The patch of earth was overgrown with tall, wild grasses and littered with saturated lumps of charred wood and broken brick. Ghostly walls seemed to hang around me as I stood and imagined the eel tank, the rows of tables. Up above, the overhanging wooden balcony where we used to sit in the summer as the smell of broiling food floated up in the air. The room where Hiroshi and I used to fall asleep to the sound of the shop sign, creaking like a frog in the summer rain.

The American was standing behind me. I pointed at the black, abandoned earth.

“Here,” I said, in Japanese. “My house.”

He nodded, a muscle trembling in his forehead. He tried to put his hand on my shoulder, but I jerked away.

I sprinkled my fingers in the air.

“Your planes,” I said. “Fire.”

A strange look came over his face, and he slowly squatted down. He looked up into the sky, as if he could see them now, roaring in over Tokyo.

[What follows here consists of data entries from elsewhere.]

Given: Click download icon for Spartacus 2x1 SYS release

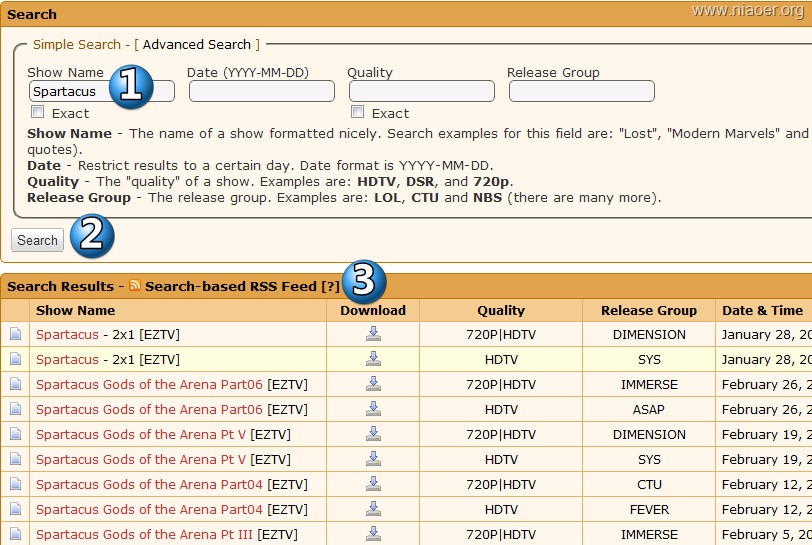Looking at the screenshot, I should pyautogui.click(x=373, y=359).
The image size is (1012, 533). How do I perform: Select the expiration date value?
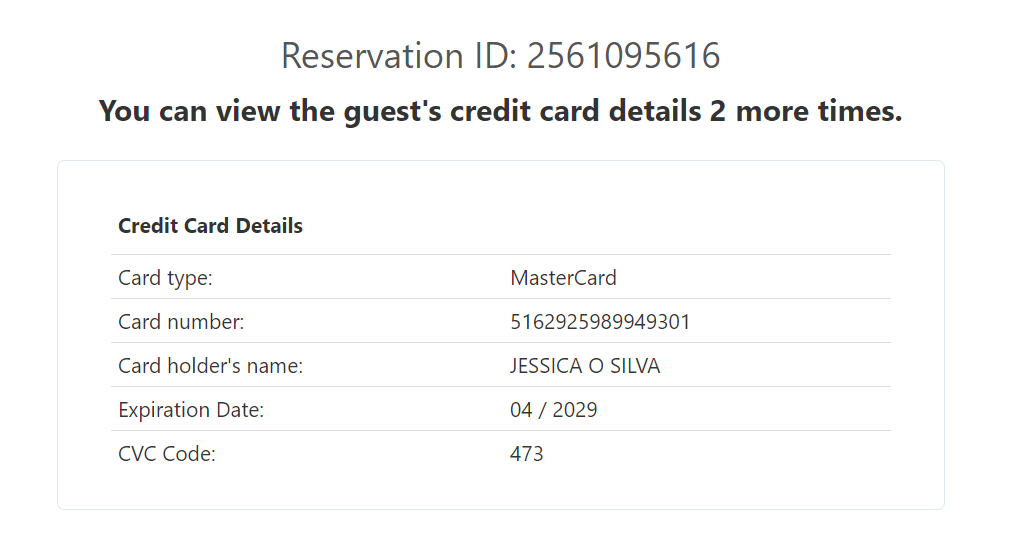coord(554,410)
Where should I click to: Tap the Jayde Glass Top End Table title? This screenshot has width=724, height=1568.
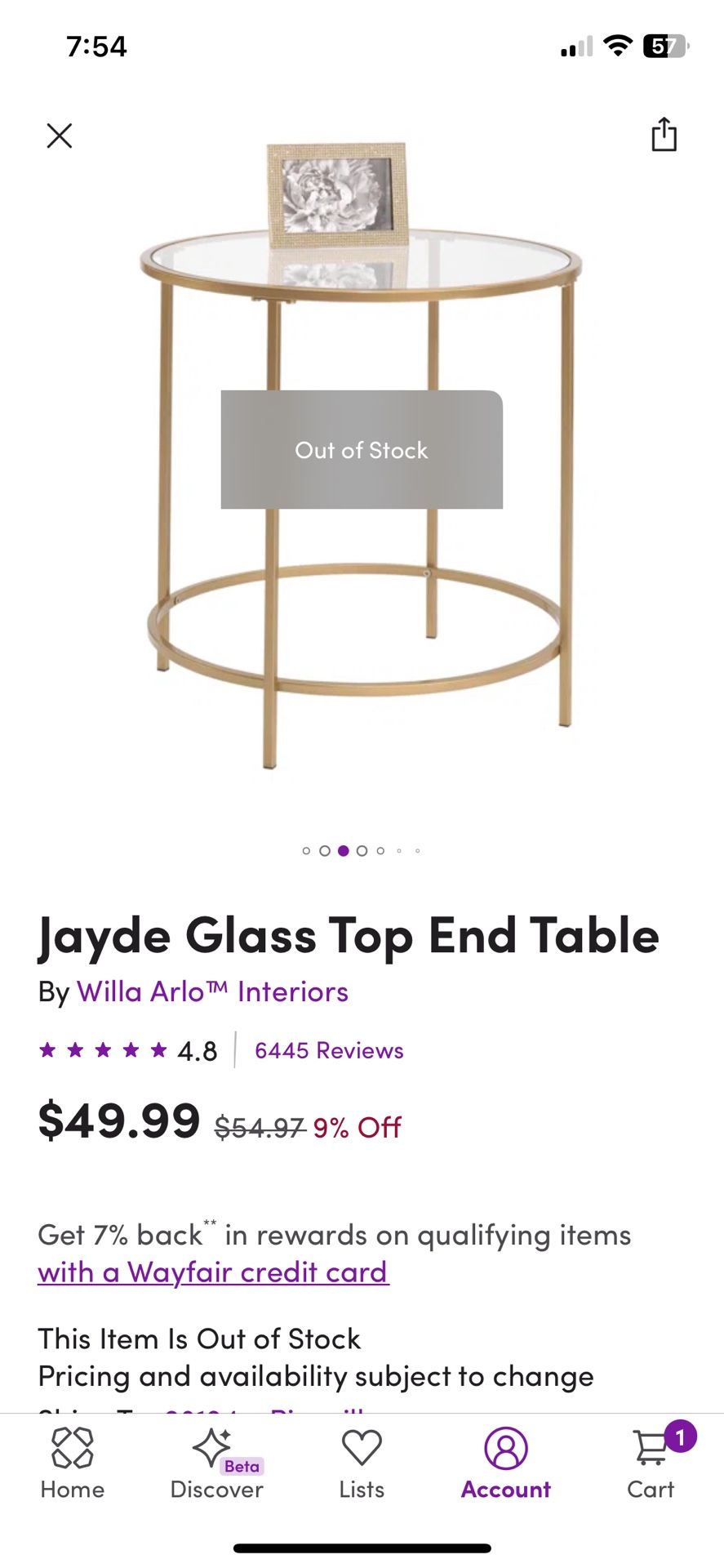tap(349, 936)
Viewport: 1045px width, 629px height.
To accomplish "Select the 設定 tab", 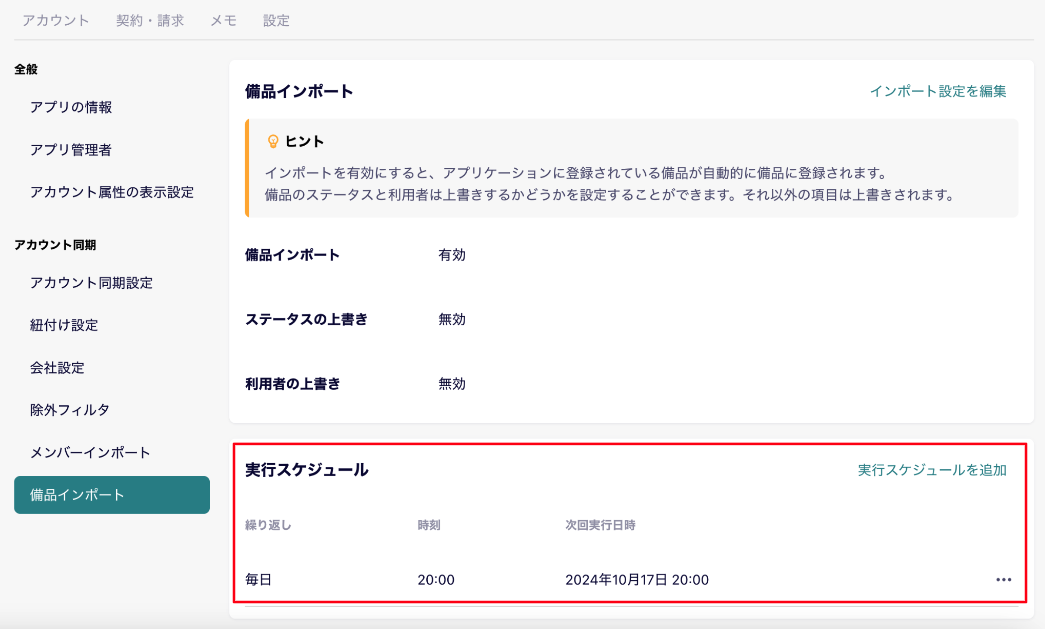I will pos(276,20).
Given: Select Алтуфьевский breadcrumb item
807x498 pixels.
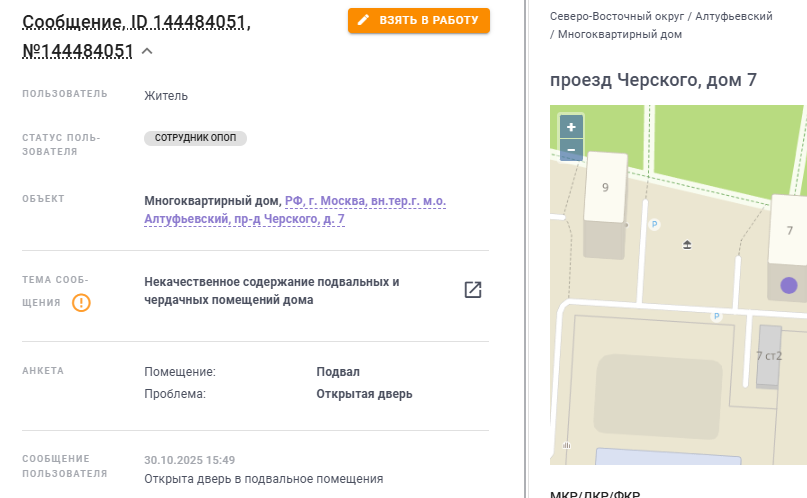Looking at the screenshot, I should (x=734, y=16).
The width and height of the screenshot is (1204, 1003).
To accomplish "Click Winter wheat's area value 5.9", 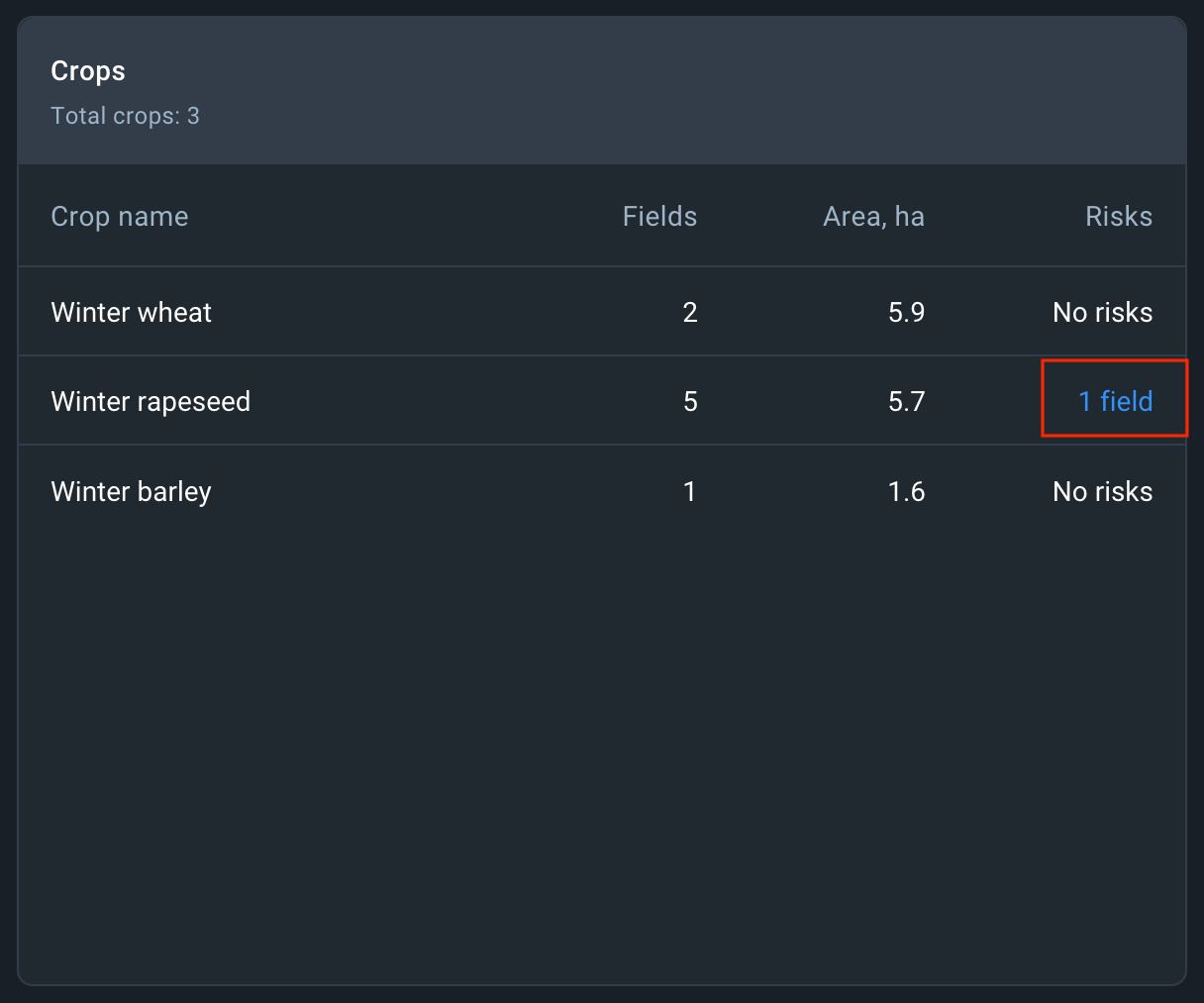I will coord(906,313).
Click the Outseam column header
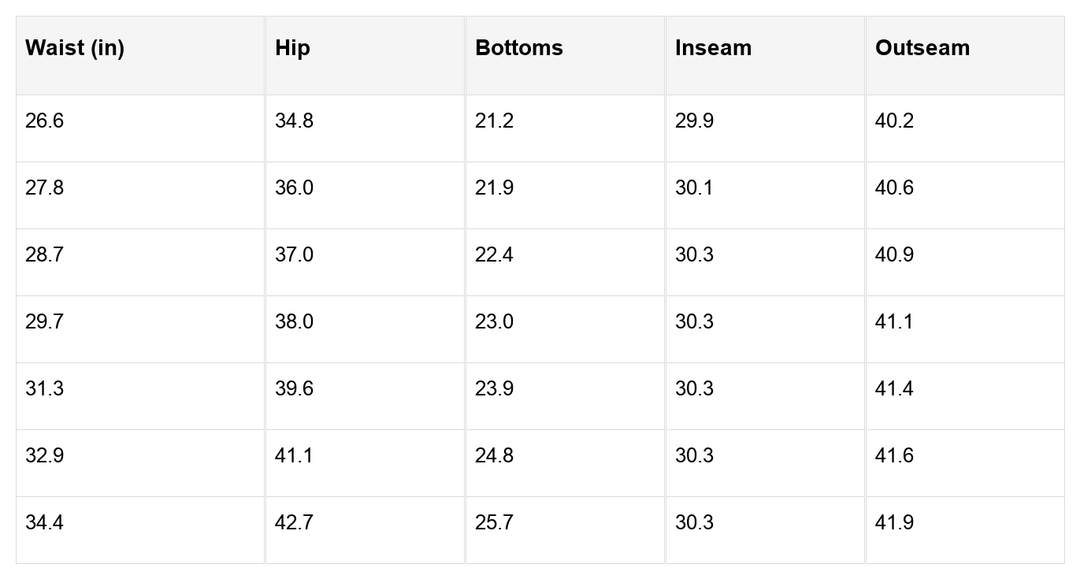 pyautogui.click(x=922, y=48)
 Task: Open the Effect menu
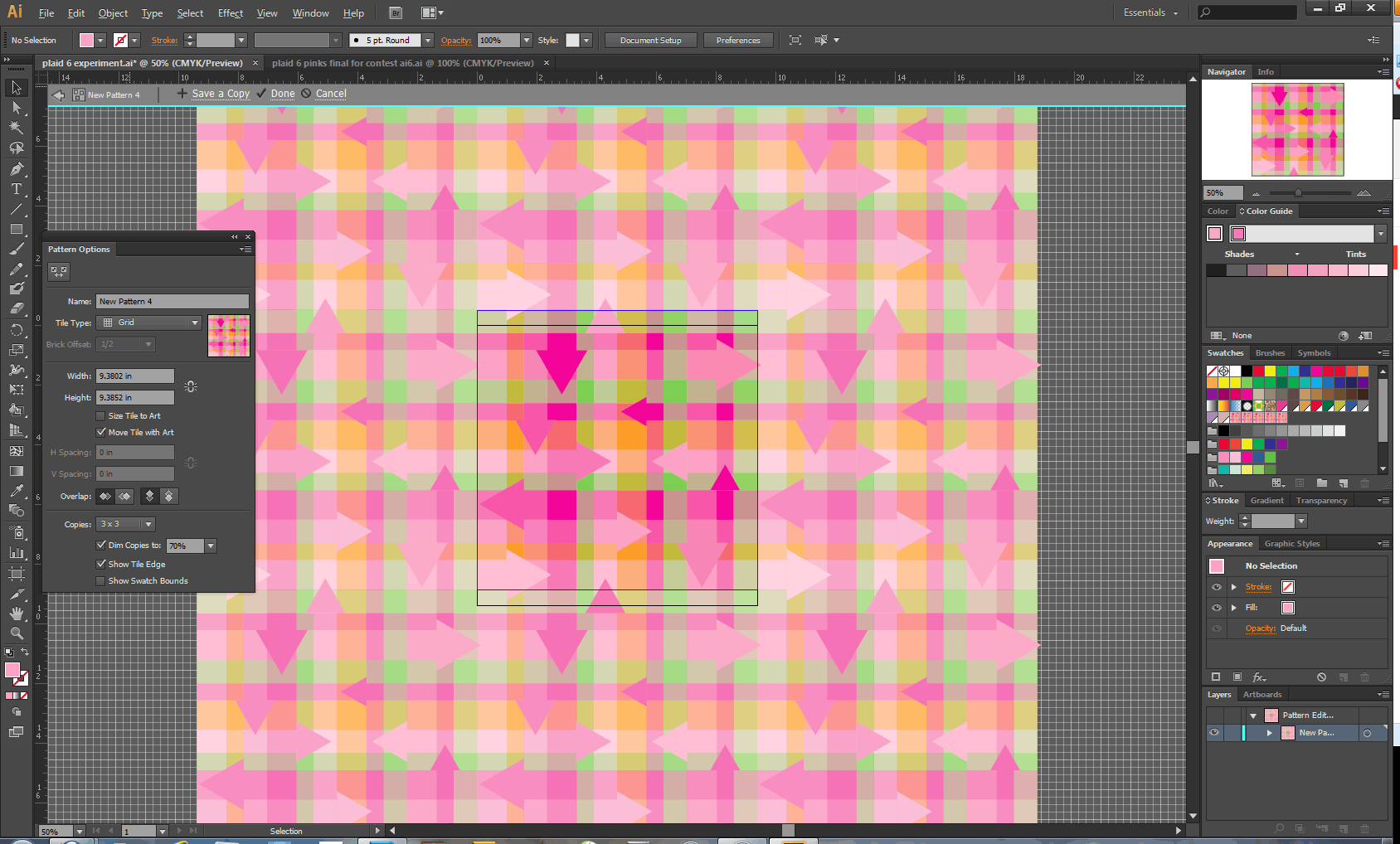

I remembered the first vibration on the horizon, the air quivering like the struck string of a shamisen. The American was weeping, crying like a child left alone in the dark, and I hated him then, and I was glad, because I had never wished to hate anything as much before in my life.

~ ~ ~

The high wind came from the west, batting at the paper lanterns along the alley and rattling the wooden shutters of the shops. The last thing my mother did that night was to feed a few pinches of crumbled rice cracker to the goldfish that she kept in a bowl in the family alcove and which she insisted was a lucky charm against fire.

I woke around midnight to a dull thudding. The roar of the American planes in the sky grew louder and louder until it sounded like a continuous peal of thunder. Then the house was shaking and Hiroshi and I sat up in bed, the room flickering with shadows. Outside the window the sky was as bright as day, filled with whirling orange flame.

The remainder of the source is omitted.